_THE PROBLEM:_
The reply should consist of the line containing "Submit Answer for question 5" and all lines after it in the listing below, reproduced exactly and nothing more.

_EXERCISE DATA:_
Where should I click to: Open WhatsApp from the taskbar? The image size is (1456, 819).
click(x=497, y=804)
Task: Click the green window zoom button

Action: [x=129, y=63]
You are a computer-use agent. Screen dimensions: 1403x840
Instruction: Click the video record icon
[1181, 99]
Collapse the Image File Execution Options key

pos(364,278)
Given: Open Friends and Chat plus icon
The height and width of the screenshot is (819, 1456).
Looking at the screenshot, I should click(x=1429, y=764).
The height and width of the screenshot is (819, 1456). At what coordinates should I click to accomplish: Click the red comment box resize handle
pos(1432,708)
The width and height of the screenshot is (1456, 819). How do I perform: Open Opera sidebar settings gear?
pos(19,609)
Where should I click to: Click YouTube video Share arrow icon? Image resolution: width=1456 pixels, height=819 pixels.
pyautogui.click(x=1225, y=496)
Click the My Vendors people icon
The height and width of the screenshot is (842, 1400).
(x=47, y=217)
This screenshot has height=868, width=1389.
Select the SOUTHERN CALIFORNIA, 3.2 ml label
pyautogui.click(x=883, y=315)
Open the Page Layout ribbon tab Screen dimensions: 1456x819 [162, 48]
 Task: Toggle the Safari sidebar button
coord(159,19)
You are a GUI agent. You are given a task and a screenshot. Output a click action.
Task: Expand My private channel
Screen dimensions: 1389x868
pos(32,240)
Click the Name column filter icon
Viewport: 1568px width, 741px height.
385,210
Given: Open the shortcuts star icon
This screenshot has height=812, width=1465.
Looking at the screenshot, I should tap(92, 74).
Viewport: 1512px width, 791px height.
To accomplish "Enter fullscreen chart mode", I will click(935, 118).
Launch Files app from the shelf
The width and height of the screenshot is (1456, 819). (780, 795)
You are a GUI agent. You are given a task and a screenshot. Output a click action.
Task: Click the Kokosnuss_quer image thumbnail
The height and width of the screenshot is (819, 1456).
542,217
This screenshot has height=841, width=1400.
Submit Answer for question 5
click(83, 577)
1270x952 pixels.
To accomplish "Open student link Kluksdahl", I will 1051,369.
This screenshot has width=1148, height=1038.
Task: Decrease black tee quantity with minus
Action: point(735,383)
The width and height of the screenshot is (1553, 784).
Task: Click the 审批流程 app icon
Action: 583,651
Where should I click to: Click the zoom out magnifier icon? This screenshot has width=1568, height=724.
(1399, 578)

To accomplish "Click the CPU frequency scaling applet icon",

_ANSWER FOR THIS EXERCISE:_
Submit Answer for question 5
click(83, 577)
1270x952 pixels.
To accomplish "Open student link Kluksdahl", I will 1051,369.
This screenshot has width=1148, height=1038.
Task: Decrease black tee quantity with minus
Action: point(735,383)
The width and height of the screenshot is (1553, 784).
Task: Click the 审批流程 app icon
Action: 583,651
Where should I click to: Click the zoom out magnifier icon? This screenshot has width=1568, height=724.
(1399, 578)

To accomplish "Click the CPU frequency scaling applet icon",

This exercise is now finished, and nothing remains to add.